Journal of Clinical Oncology ; 40(16), 2022.
Article in English | EMBASE | ID: covidwho-2005689

ABSTRACT

Background: Rituximab (anti-CD20 Ab) is the cornerstone of the treatment of non-Hodgkin B lymphomas. Infusion-related reactions (IRR) are the most common adverse effects. To reduce them, intravenous premedication with antihistamine and acetaminophen is administered prior to rituximab. If no IRR after first infusion, subsequent infusions time takes 3-6 hours. Many centers use the rapid 90-minute infusion (off-label). Since 2017 subcutaneous rituximab formulation is available, that takes 5 minutes of administration.
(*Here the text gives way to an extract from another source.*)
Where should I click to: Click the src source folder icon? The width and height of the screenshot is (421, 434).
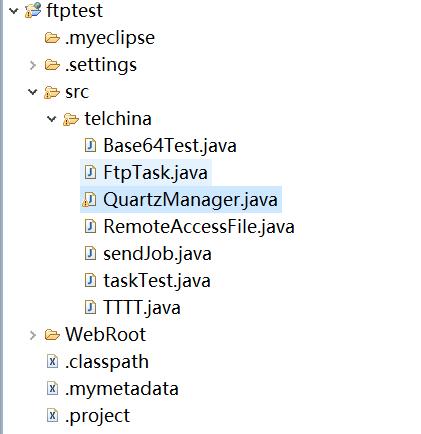pos(52,92)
Nevertheless, in order to reduce cost, due to approval of biosimilars, some health providers continue using intravenous rituximab. On the other hand, with COVID pandemic, an effort to reduce visits and day-care hospitals stays has been made. In the current situation, it would be convenient to reduce day-care stay and the nursing care burden. We wanted to evaluate the safety of an ultrarapid infusion of biosimilar rituximab in a total time of 30 minutes by analyzing IRR and adverse events (AE). Methods: Since November 2021, 3 cohorts of ultrafast infusion have been studied as follows: One cohort (Cohort 1) with intravenous premedication with dexchlorpheniramine and acetaminophen, followed by rituximab infusion over 1 hour, and 2 cohorts with rituximab infusion over 30 minutes: Cohort 2: with intravenous premedication, and cohort 3 with oral premedication. IRR and adverse events have been independently reviewed and graded using Common Terminology Criteria for Adverse Events (CTCAE) Version 5.0 (November 27, 2017). Results: 34 patients have been included receiving 48 rituximab infusions (16 infusions in each cohort). Median age was 64 years old (range: 51-91). Diagnostic of NHL were as follows: large b cell: 10;follicular: 13;marginal: 7;mantle cell: 1, Waldeström: 1;Ritcher transformation: 2. Rituximab infusion was in monotherapy (21), and in combination (27) with: bendamustine: 9, CHOP: 17, GEMOX: 1. Considering safety, no IRR has been observed in cohort 1 (1 hour infusion), and 1 IRR grade II in cohort 3 (30 minutes, oral premedication). Other AE were: hypertension grade I and hypotension grade I, both in cohort 2. Conclusions: Ultrarapid rituximab infusion is safe. Oral premedication is feasibly allowing a total infusion time of 30 minutes. This infusion rate alleviates day-care burden saving between 75-90% of time in each rituximab infusion, reduce day-care stay and is comfortable for the patients.